A ROT TO THINK ABOUT
Not surprisingly, the wood of a bald cypress is known for its water resistance and is often used accordingly (e.g. housing shingles). Cypress wood is also known as “wood eternal” because of its imperviousness to rot; even prehistoric samples of cypress have occasionally been deemed usable!

The Land of the Cypress

  • Southwest Alabama was once a land of towering forests. Ancient trees, comparable to the redwoods of the West Coast, once stood sentinel along the swampy banks of the Delta  — and the bald cypress ruled them all.
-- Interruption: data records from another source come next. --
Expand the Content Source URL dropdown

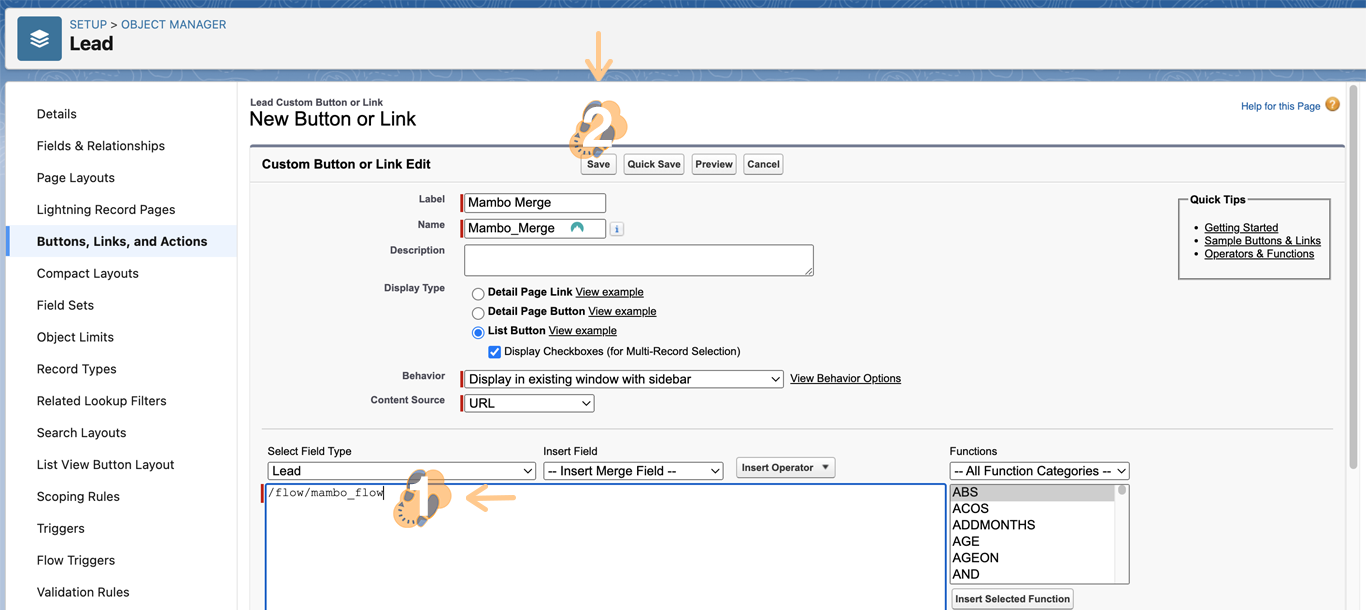[529, 403]
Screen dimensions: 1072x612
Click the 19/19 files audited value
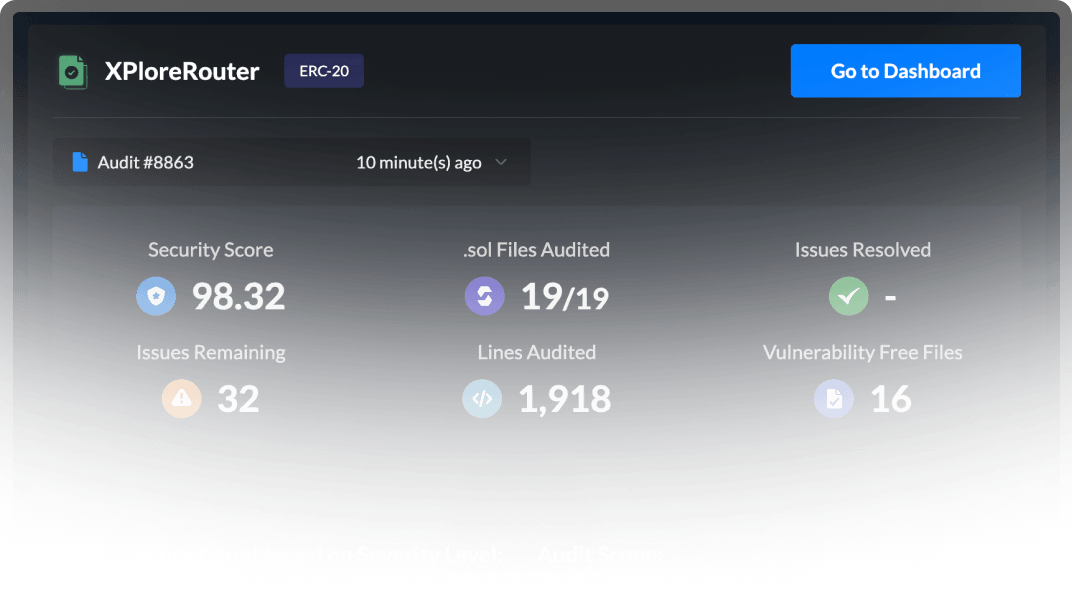[564, 296]
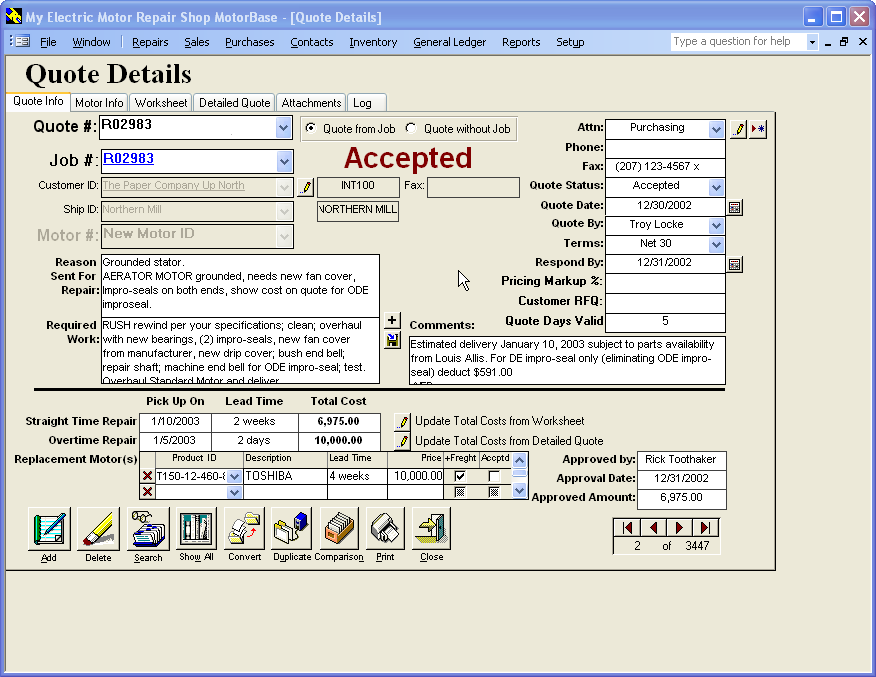Image resolution: width=876 pixels, height=677 pixels.
Task: Click the Convert folder icon
Action: 244,529
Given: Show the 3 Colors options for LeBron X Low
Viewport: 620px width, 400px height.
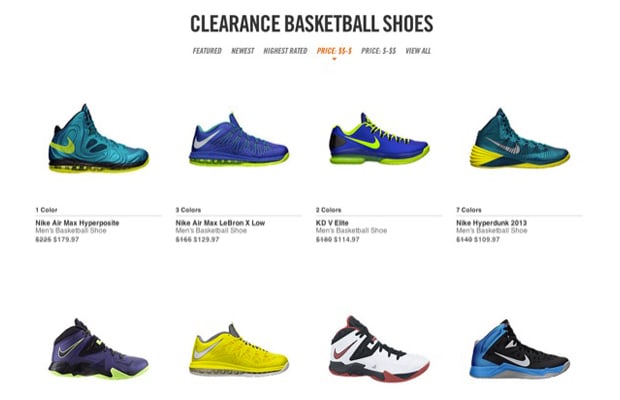Looking at the screenshot, I should 188,210.
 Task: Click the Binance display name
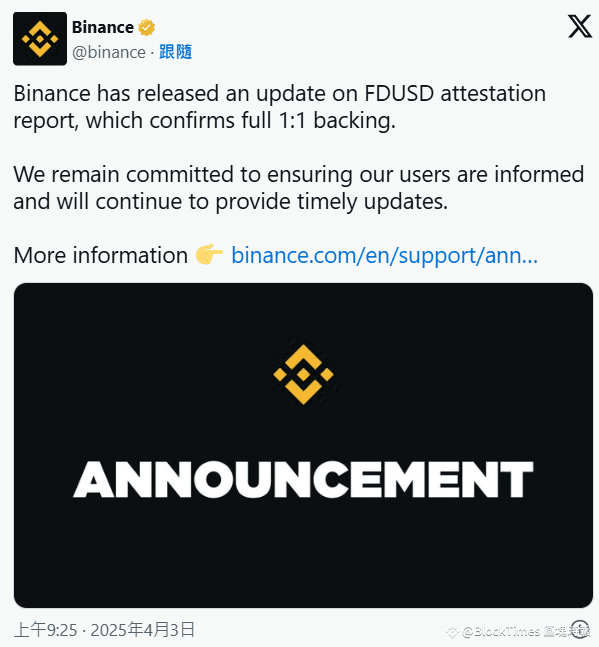point(103,28)
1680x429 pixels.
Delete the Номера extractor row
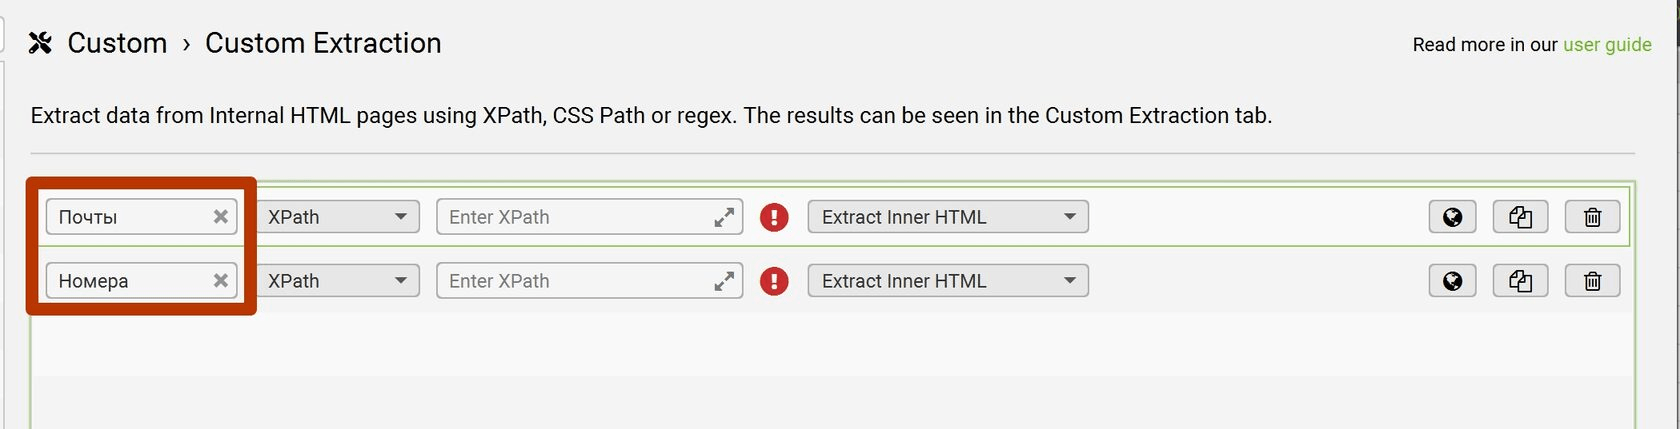pos(1592,281)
Predictably, logging got the best of these forests as our lands were settled, as evidenced today by the enormous stumps still to be found by those who know where to look.
  • With a whopping 27-foot circumference, the largest cypress in the Mobile-Tensaw Delta is the state’s second largest tree overall. It’s estimated to be between 200 and 300 years old, raising questions about why this tree escaped logging while so many other monster cypresses in the area met the axe. Some point to the evidence of frequent lightning strikes, its hollowness and its isolation as reasons why the tree would have been undesirable to loggers.
  • In 2012, local conservationist Ben Raines discovered an ancient forest of bald cypress trees 10 miles off the Alabama coast. (Avid fishermen had long suspected a natural reason for the heightened presence of wildlife there.) Under about 60 feet of water, the primeval trees had been blanketed by ocean sediment and preserved in an oxygen-free environment for more than 50, 000 years before being uncovered by some significant storm event, likely Hurricane Katrina in 2005. The cypress wood is so well preserved that, when cut, it reportedly still smells like fresh cypress sap. Researchers speculate that the trees’ growth rings contain thousands of years of climate history for our region, a valuable glimpse into a period of time known as the Wisconsin Glacial period. Unfortunately, the newly exposed forest likely only has a few years to be studied before wood-burrowing marine creatures devour the ancient trees.